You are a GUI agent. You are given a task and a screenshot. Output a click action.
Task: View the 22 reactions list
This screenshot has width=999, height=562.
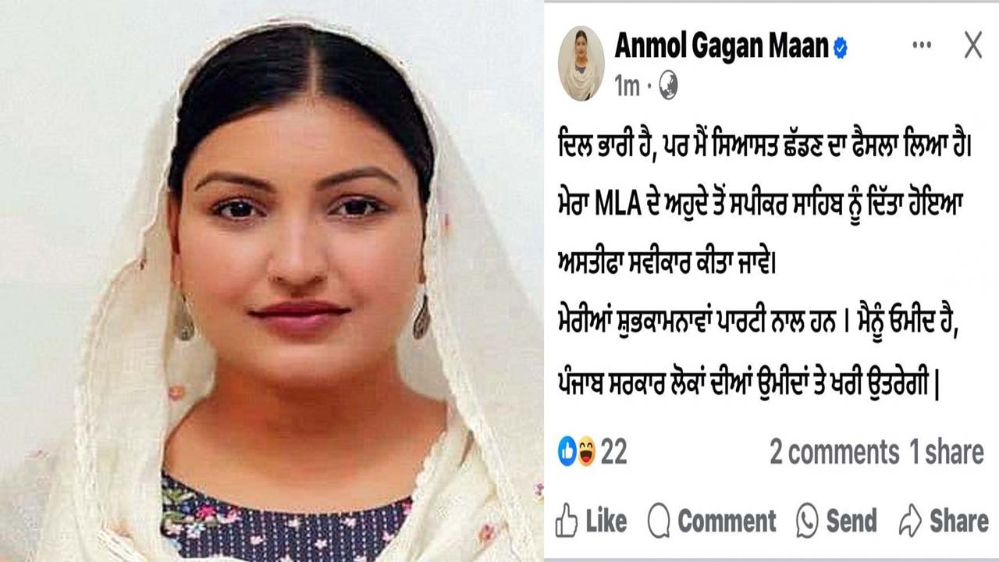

--

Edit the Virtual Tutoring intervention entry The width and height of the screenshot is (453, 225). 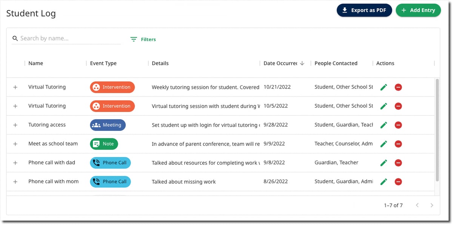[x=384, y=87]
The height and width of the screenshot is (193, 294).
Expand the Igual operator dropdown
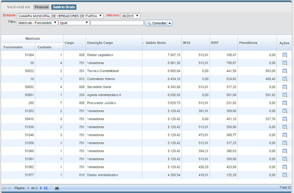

* [Your task]: From the line containing "Task: View the 22 reactions list" down to the line containing "This screenshot has width=999, height=562." in the material above, reproduce every line exactly, including the two end lines.

* [Result]:
Task: View the 22 reactions list
This screenshot has width=999, height=562.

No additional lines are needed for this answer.